* What you have to do *
Lay out the lines from the start of the records through the line containing "Action: (1421, 636)" as a JSON list of strings, one string per line, leaving out blank lines.

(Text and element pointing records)
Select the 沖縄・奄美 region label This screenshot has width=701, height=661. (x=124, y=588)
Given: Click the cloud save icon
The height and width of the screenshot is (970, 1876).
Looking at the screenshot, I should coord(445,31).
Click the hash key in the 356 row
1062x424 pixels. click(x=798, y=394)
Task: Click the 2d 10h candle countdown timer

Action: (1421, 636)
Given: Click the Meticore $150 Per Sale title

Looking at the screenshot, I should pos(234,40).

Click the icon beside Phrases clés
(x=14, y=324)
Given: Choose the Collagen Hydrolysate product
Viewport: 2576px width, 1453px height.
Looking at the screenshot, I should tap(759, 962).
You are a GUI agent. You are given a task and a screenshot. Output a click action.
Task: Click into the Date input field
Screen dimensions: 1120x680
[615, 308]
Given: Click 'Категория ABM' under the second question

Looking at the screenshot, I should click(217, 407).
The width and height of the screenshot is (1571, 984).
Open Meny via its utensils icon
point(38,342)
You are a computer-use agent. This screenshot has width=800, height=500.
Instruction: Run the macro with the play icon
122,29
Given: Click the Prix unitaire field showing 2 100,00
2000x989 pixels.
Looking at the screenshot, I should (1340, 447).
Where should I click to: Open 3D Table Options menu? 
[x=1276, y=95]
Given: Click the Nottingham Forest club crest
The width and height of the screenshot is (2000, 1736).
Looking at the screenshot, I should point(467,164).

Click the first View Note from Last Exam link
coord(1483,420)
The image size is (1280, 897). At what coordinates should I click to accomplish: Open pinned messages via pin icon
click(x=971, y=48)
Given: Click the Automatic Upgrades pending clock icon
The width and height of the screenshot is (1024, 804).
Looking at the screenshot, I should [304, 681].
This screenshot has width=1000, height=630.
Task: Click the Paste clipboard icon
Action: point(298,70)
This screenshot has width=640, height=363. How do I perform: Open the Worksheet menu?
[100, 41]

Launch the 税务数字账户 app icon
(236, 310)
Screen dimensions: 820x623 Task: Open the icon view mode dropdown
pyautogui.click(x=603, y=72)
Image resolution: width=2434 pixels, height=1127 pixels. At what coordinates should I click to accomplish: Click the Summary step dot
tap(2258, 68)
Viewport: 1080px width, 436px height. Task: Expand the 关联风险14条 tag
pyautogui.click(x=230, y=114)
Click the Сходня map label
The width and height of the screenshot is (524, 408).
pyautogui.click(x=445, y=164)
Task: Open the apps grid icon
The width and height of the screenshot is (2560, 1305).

* Task result *
[
  "Select the 沖縄・奄美 region label This screenshot has width=701, height=661. (x=124, y=588)",
  "Given: Click the cloud save icon",
  "The height and width of the screenshot is (970, 1876).",
  "Looking at the screenshot, I should coord(445,31).",
  "Click the hash key in the 356 row",
  "1062x424 pixels. click(x=798, y=394)",
  "Task: Click the 2d 10h candle countdown timer",
  "Action: (1421, 636)"
]